AIM OF THE EXERCISE: Rewrite the part of the records that opens with the line containing "will pyautogui.click(x=714, y=387)." and closes with the line containing "tap(851, 441)", swapping "star" for "square" and leaving everything else in those lines unchanged.

EXERCISE MATERIALS:
• • • • • • •

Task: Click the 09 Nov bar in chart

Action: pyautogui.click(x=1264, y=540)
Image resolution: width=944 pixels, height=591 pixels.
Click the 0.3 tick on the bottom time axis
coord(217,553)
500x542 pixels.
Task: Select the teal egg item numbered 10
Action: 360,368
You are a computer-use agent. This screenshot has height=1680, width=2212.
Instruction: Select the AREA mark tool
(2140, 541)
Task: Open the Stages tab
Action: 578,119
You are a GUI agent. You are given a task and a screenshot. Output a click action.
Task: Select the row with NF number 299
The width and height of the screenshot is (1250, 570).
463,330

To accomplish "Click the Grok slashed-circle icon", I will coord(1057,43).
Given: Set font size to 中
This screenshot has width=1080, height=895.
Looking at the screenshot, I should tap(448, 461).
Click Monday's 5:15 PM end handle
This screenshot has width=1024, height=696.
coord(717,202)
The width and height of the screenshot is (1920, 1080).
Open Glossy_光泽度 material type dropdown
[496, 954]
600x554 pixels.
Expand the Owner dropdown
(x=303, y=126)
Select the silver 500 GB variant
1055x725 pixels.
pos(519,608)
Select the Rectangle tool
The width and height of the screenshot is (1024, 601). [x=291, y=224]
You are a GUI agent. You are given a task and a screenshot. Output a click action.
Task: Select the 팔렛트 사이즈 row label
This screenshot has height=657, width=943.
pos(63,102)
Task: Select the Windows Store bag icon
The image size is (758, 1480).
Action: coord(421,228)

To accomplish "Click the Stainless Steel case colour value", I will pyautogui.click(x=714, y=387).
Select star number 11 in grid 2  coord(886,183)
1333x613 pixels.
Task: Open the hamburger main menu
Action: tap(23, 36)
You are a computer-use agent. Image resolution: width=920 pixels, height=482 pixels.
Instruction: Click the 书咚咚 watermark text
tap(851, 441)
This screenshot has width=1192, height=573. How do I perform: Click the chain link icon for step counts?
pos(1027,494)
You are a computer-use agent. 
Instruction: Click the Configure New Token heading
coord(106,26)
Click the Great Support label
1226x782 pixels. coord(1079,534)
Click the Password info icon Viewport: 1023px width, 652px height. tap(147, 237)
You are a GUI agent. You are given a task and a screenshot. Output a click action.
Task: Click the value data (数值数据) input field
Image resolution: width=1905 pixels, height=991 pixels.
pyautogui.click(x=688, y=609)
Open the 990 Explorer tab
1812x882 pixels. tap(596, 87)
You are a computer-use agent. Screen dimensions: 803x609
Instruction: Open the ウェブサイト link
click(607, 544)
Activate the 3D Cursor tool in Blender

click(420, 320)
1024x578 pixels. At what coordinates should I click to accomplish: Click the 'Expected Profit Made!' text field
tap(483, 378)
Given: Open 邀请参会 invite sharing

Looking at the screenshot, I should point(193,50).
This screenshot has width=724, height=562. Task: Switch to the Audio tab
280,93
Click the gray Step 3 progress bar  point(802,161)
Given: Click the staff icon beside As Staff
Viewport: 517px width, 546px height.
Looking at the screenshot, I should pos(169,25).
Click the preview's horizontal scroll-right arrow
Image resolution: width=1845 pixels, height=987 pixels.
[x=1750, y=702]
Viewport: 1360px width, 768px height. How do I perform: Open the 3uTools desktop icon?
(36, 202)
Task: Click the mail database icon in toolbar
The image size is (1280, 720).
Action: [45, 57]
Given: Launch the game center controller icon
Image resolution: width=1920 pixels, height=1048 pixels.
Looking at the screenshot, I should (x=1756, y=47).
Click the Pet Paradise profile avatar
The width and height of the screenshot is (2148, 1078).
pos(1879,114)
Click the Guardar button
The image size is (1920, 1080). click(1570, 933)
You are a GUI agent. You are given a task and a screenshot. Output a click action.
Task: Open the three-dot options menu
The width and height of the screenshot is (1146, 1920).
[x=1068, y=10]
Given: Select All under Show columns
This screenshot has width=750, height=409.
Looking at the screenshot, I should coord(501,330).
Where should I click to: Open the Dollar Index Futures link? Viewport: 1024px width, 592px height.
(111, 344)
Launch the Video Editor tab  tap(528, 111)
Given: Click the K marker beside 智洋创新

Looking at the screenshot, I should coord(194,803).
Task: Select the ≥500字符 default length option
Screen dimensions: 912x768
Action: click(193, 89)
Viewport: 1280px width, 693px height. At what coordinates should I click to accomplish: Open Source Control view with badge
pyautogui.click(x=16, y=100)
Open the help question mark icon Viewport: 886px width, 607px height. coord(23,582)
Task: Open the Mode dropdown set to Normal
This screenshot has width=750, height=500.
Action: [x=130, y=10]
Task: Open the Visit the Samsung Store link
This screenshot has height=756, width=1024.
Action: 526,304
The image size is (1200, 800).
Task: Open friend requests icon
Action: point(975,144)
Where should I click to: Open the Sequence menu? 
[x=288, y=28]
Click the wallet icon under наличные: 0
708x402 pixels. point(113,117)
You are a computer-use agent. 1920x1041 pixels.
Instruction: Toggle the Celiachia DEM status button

• • • • • • •

THE SOLUTION:
To accomplish "Click the Stainless Steel case colour value", I will pyautogui.click(x=714, y=387).
Select square number 11 in grid 2  coord(886,183)
1333x613 pixels.
Task: Open the hamburger main menu
Action: tap(23, 36)
You are a computer-use agent. Image resolution: width=920 pixels, height=482 pixels.
Instruction: Click the 书咚咚 watermark text
tap(851, 441)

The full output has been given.